INSTRUCTIONS TO FOLLOW:
Set down exactly the lines of the records from the top to the line containing "258x183 pixels."; include both.
─── DATA RECORDS ───
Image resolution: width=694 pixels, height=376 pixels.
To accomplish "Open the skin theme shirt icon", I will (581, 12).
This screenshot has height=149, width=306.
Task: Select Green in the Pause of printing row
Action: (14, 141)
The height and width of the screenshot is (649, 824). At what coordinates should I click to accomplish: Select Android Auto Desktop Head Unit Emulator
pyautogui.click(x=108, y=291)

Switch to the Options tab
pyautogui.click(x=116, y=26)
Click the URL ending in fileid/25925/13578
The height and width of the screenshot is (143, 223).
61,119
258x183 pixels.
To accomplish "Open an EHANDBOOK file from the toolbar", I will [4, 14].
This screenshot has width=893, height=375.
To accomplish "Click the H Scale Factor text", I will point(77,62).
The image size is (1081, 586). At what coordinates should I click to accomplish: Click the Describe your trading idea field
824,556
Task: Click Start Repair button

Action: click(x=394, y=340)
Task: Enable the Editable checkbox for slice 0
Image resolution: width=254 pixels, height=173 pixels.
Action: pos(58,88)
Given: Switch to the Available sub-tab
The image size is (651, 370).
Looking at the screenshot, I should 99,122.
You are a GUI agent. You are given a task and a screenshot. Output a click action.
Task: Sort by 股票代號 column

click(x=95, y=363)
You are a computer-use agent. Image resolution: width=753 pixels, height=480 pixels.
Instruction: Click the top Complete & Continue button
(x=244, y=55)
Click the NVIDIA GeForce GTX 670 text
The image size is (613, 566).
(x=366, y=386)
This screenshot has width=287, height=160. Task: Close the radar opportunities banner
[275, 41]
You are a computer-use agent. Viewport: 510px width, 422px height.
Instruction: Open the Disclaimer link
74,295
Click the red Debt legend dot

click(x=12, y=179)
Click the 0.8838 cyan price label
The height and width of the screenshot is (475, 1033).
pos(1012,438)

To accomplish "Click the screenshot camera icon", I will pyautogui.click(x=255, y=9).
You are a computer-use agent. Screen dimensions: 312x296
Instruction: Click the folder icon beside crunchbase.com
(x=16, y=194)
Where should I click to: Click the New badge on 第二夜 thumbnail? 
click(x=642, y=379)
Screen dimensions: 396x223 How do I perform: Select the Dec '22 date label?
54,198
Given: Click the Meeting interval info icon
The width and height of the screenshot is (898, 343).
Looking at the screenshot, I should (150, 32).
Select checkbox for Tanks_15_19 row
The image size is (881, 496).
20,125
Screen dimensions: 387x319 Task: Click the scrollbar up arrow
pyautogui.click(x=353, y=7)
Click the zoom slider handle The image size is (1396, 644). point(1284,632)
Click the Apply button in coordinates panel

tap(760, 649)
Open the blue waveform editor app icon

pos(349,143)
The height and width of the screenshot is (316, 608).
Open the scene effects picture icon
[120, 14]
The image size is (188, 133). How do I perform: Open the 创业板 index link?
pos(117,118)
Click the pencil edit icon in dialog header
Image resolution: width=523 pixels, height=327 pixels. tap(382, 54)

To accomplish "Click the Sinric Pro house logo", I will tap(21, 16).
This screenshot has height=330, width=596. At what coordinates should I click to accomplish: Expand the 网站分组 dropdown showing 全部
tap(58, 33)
───
SOLUTION FOR THIS TASK:
Image resolution: width=694 pixels, height=376 pixels.
To accomplish "Open the skin theme shirt icon", I will (581, 12).
This screenshot has height=149, width=306.
Task: Select Green in the Pause of printing row
Action: (14, 141)
The height and width of the screenshot is (649, 824). At what coordinates should I click to accomplish: Select Android Auto Desktop Head Unit Emulator
pyautogui.click(x=108, y=291)

Switch to the Options tab
pyautogui.click(x=116, y=26)
Click the URL ending in fileid/25925/13578
The height and width of the screenshot is (143, 223).
61,119
258x183 pixels.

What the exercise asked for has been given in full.